Bruce Shapiro asks: Where is this administration's Deep Throat? But a number of administration sources have come forward with damaging information.

The real question is, where are this generation's Woodward and Bernstein?

-- Paul Nations

[Read "Rush Limbaugh's Tortured Logic," by Valerie Kaur.]

I've just finished your article about the Harvard student's Abu Ghraib play and Rush Limbaugh. I'd like to welcome that student's father to reality. Hope you enjoy your stay, sir.

Having said that, what is it with conservatives that they can understand the feelings of others only when they are personally, directly affected? (See also Nancy Reagan and stem cell research, Dick Cheney and homosexuality, and so on.) This student's father has just noticed that Rush is a hateful bullshitter -- and only because his daughter got stepped on this time.

I guess we can only hope that eventually Rush will alienate all of his listeners, one by one. Damn. Wake the hell up, folks.

-- Noam Sane

Limbaugh isn't deriding Kaur's play because he misses the point. He's deriding it because he understands completely. The last thing the lunatic fringe wants is for the people in Abu Ghraib, Guantánamo, or Bhagram Air Base to be humanized. Once people start identifying with the detainees, they'll start asking embarrassing questions about what these people may actually be guilty of. In too many cases it's nothing.

-- John Leonard

Limbaugh's job is to sell stuff. Neither he nor Bill O' Reilly is a political philosopher. For what they do, it wasn't necessary to see the play. The point was to get their target audience agitated about those crazy, unpatriotic liberals and keep the ratings up. Being a "fan" of such idiocy is bad enough; taking it seriously is even worse.

-- James Miller

It's clear from even a few minutes of listening to Rush Limbaugh's disjointed rants that the man doesn't believe a word he says. He's no different than magician David Copperfield or actor Pauly Shore -- Limbaugh has found a lucrative shtick, and he's shticking to it, laughing all the way to the bank.

What gives Rush away entirely is the fact that he argues profusely with those who call up to offer a few moments of hero worship. Even when talking to people who agree with everything Limbaugh says, he cannot agree.

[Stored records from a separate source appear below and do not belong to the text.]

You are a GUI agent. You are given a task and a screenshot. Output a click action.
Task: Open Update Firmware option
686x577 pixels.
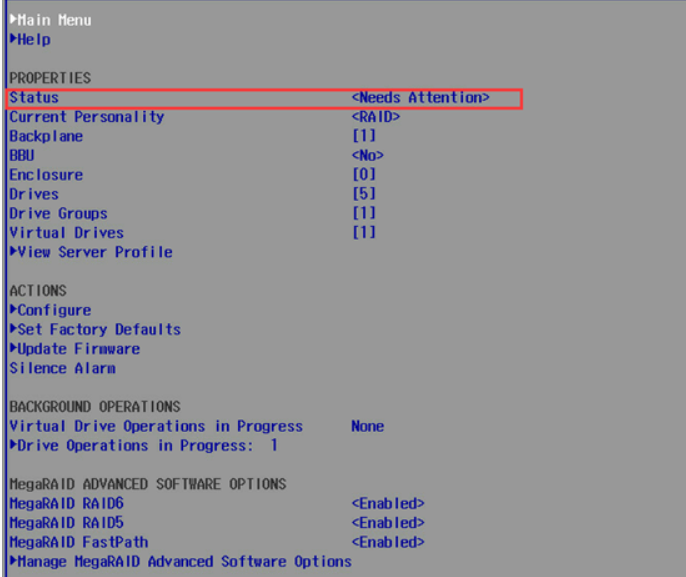click(x=78, y=349)

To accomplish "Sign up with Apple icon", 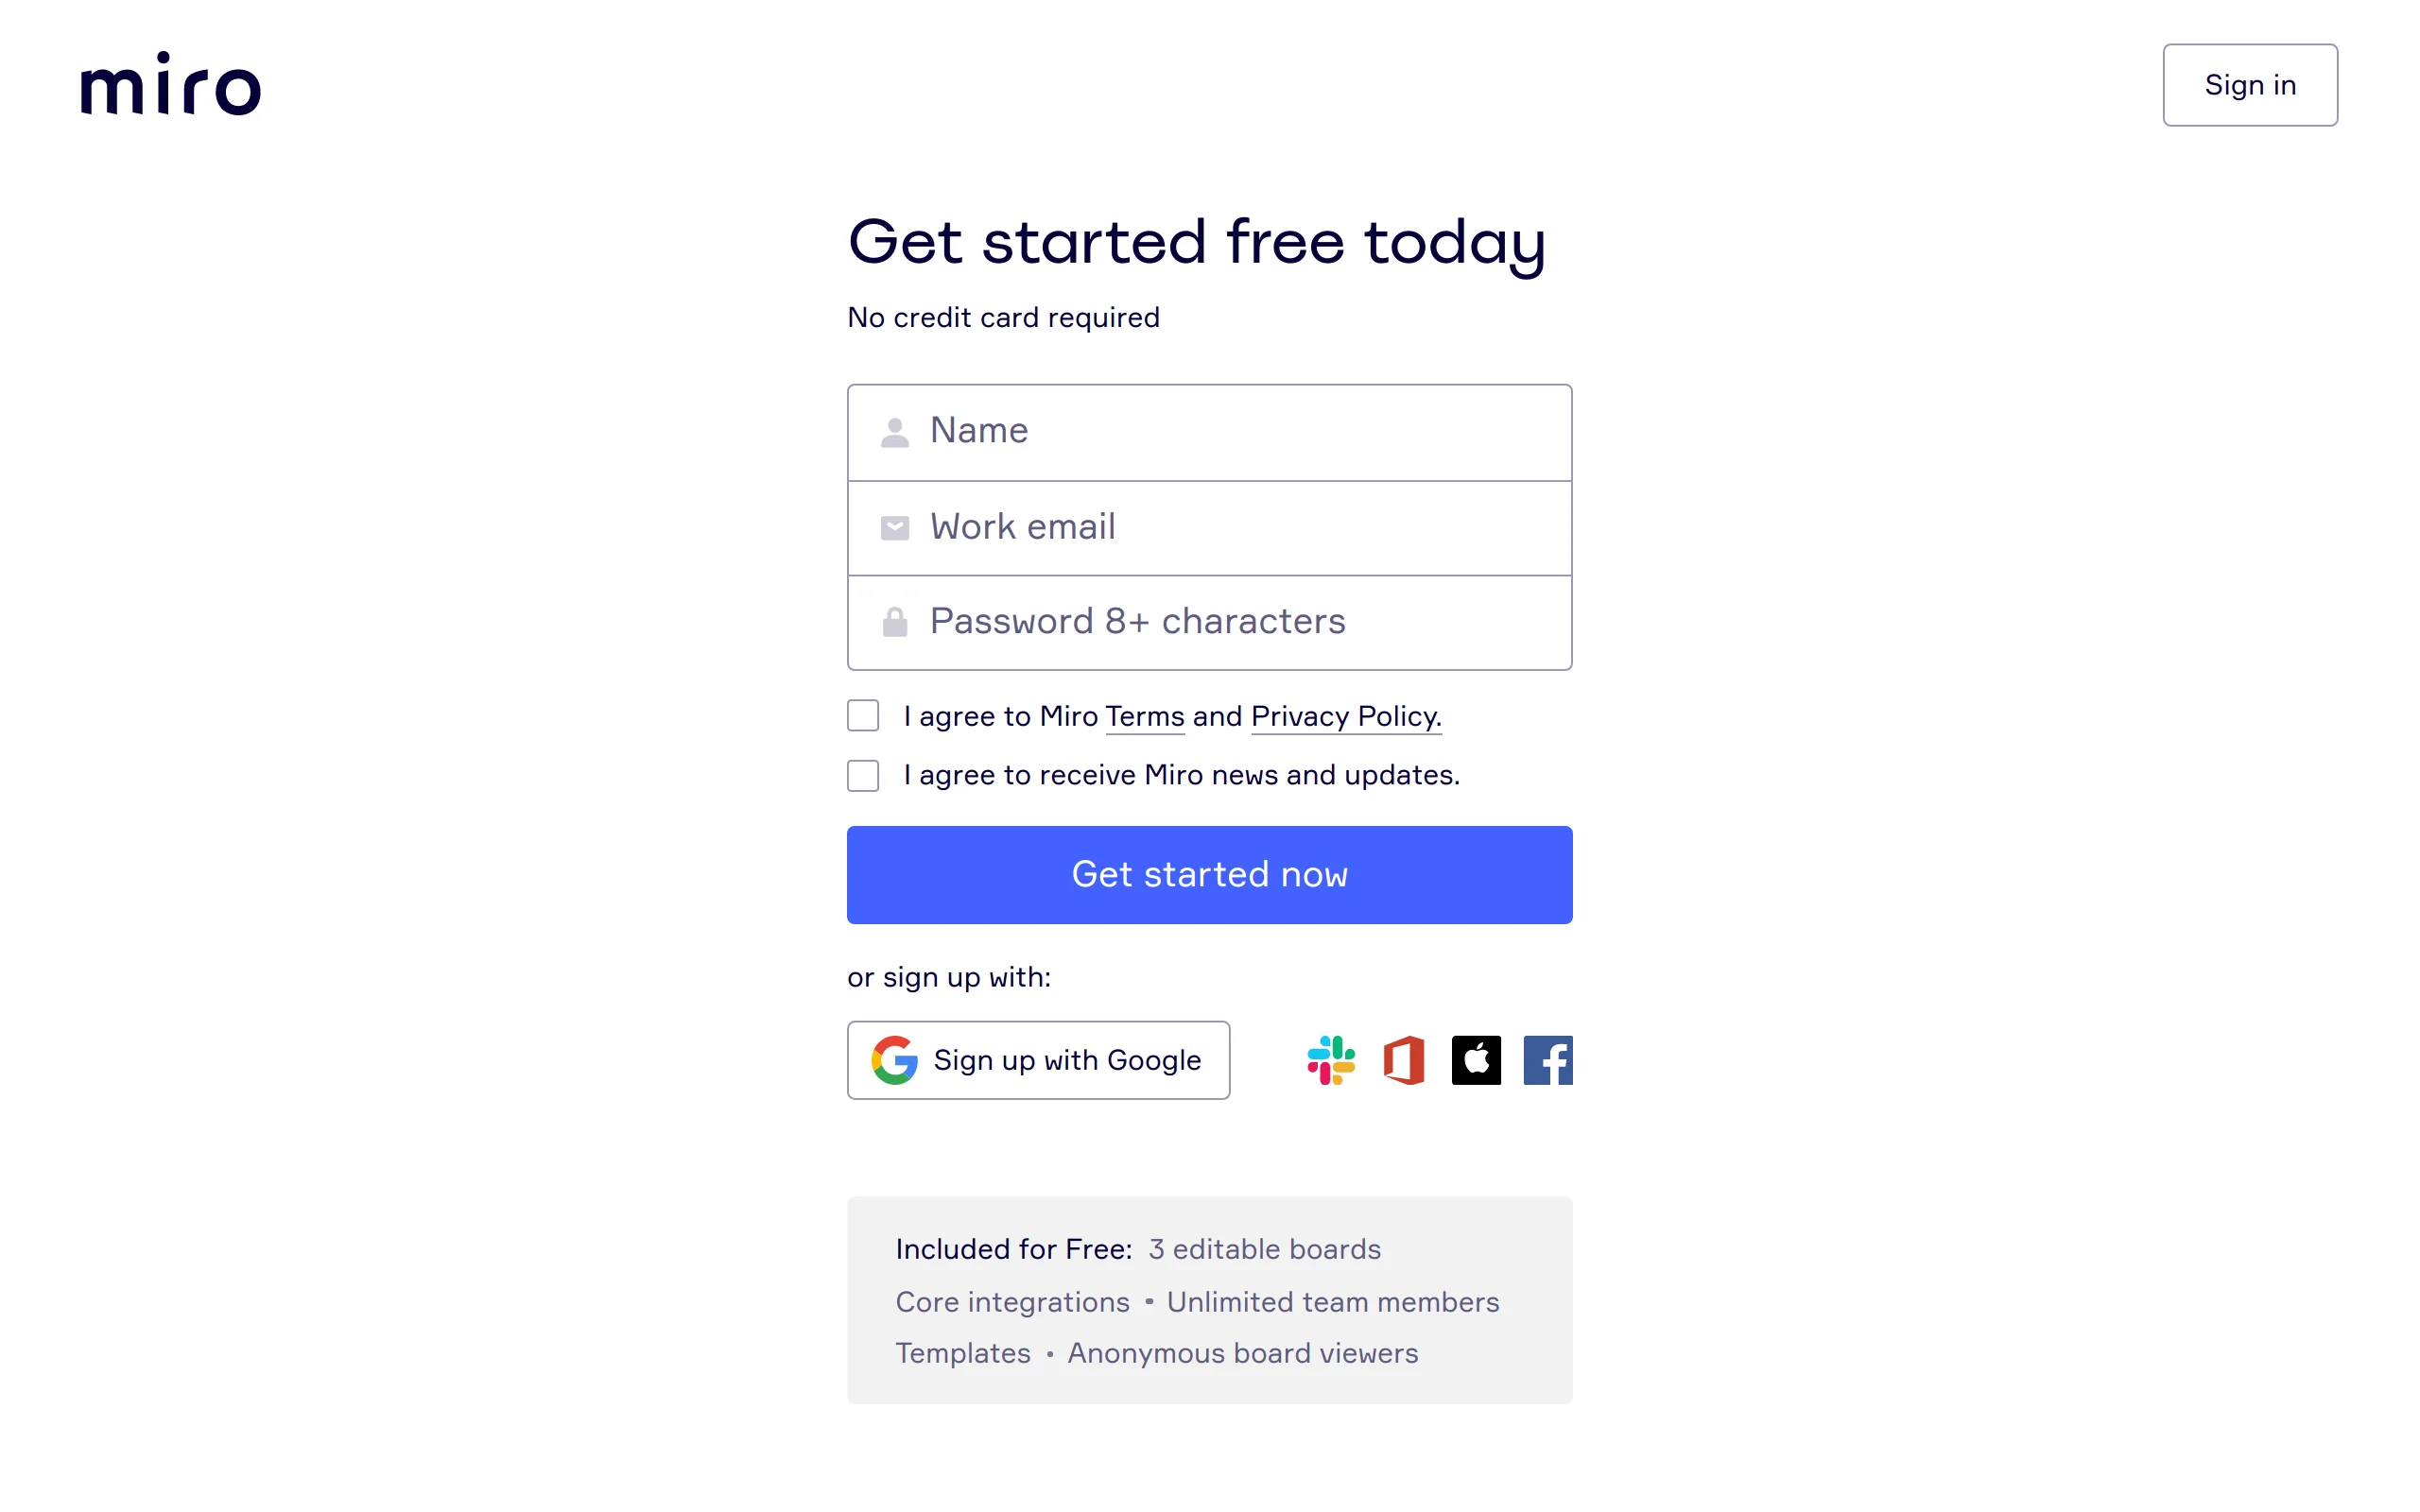I will [1476, 1060].
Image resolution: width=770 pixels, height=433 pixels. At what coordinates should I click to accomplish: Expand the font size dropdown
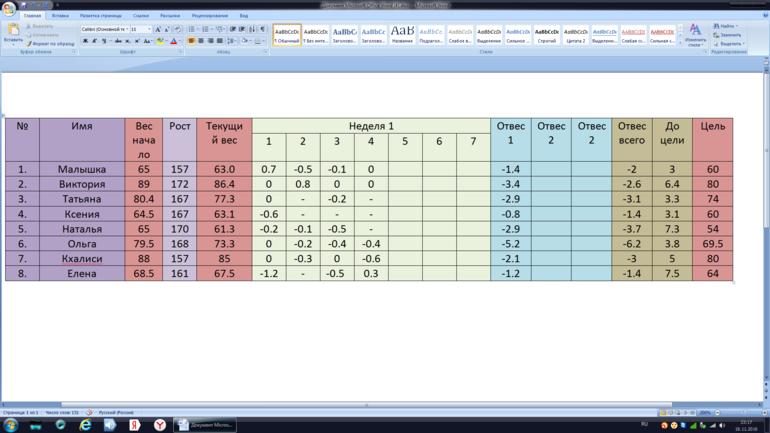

Rush Limbaugh has made millions of dollars in the same way Larry Flynt has made his fortune. Good for him. But holding up Rush Limbaugh as a voice we must joust with on a serious basis is ridiculous. It's like taking Elmer Fudd to task for his psychotic pursuit of that Wascally Wabbit. Limbaugh has made a career out of chasing his tail, which possibly accounts for the back injury that led to his drug addiction.